Trump also proposed “measures to protect migrant children from exploitation and abuse” through a “new system to allow Central American minors to apply for asylum in their home countries.” In fact, such a system was established in 2014 under the Obama Administration as part of the Central American Minors program, which was terminated by Trump’s Department of Homeland Security during his first year in office.
Yahoo News reported on Jan. 10 that Trump’s adviser Jared Kushner and Vice President Mike Pence were working on a “DACA for the wall” deal to present to Democrats.
In a statement following the president’s address on Saturday, Senate Majority Leader Mitch McConnell said he intends to bring the president’s proposal to the floor, though key Democrats have already made clear that they are not interested.

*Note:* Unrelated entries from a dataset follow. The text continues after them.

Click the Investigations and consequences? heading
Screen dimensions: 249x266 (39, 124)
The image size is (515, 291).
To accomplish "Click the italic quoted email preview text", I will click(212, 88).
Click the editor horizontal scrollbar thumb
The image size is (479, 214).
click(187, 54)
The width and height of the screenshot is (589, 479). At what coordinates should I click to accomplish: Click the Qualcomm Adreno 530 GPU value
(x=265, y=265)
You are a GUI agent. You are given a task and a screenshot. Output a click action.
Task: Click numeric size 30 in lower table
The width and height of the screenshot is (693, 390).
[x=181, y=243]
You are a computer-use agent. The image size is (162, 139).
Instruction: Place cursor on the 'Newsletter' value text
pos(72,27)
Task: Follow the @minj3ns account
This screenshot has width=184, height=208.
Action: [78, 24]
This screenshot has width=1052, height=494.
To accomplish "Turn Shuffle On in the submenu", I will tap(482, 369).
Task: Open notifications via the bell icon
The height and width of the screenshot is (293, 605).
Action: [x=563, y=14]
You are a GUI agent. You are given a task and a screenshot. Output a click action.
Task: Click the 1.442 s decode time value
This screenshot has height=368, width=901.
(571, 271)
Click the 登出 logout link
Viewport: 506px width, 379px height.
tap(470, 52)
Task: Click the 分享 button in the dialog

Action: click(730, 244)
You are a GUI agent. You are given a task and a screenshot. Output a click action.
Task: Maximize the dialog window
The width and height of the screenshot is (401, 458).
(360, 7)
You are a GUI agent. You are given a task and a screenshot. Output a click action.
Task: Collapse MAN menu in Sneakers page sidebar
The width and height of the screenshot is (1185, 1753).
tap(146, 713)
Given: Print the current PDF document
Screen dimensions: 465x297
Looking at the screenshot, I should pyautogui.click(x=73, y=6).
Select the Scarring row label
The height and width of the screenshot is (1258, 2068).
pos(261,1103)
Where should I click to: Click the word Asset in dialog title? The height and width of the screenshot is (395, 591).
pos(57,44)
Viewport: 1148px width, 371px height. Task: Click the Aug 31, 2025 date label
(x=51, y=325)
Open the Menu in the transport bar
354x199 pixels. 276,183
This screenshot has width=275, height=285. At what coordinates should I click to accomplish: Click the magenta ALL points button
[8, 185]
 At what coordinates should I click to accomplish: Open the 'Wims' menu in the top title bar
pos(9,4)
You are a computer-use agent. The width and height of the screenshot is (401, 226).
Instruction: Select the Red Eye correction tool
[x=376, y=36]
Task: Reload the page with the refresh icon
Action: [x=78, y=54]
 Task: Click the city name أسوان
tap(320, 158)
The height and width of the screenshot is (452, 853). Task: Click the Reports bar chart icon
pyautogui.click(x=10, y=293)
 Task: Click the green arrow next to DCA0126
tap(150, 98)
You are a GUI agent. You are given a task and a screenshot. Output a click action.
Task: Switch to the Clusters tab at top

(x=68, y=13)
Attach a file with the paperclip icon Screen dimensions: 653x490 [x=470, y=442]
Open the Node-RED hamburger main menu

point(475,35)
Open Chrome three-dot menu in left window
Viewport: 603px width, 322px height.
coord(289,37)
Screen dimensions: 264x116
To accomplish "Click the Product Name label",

Pelosi, who has repeatedly refused to accept a deal that includes any amount of money for a border wall, and insisted that she won’t negotiate an immigration bill until Trump agrees to reopen the government, called Saturday’s offer “a non-starter.”
“Democrats were hopeful that the President was finally willing to re-open government and proceed with a much-need discussion to protect the border,” Pelosi said in a statement issued ahead of the President’s speech on Saturday. “Unfortunately, initial reports make clear that his proposal is a compilation of several previously rejected initiatives, each of which is unacceptable and in total, do not represent a good faith effort to restore certainty to people’s lives.”
“The President must sign these bills to re-open government immediately and stop holding the American people hostage with this senseless shutdown,” she said.
Other Democrats joined in dismissing the proposal.
Senate Minority Leader Charles E. Schumer called for the reopening of the government first before the two sides could have “a civil discussion and come up with bipartisan solutions.”
“It was the President who singled-handedly took away DACA and TPS protections in the first place — offering some protections back in exchange for the wall is not a compromise but more hostage taking,” Schumer said in a statement.
Even Sen. Dick Durbin, who co-authored the bipartisan Bridge Act on which Trump’s latest proposal was based, said “I cannot support the proposed offer as reported and do not believe it can pass the Senate.”
Besides King and Coulter, several think tanks and advocacy groups for controlling and limiting immigration reacted negatively to Trump’s speech.
The offer the President announced is a loser for the forgotten American workers who were central to his campaign promises. An amnesty-for-wall trade would once again reward previous immigration lawbreakers w/o preventing future immigration lawbreakers. https://www.numbersusa.com/news/pres-trump-offers-amnesty-border-wall-trade …
Hearing rumors that the shutdown deal being pushed by Pence and Kushner would trade Bridge Act (enforcement crippling amnesty) for $5 billion for wall. Embarrassing surrender for the President and bad deal.
“Trading amnesty for future promises of enforcement is always a bad deal. Trading just a quarter of what you want for a couple Democrat amnesty priorities? Even worse,” R.J. Hauman, the spokesman for the Federation for American Immigration Reform, or FAIR, a non-profit that lobbies for policies to reduce immigration to the United States.
“The president should listen to his base, not Jared Kushner,” said Hauman. “One got you elected, the other is dead set on making you a one term president.”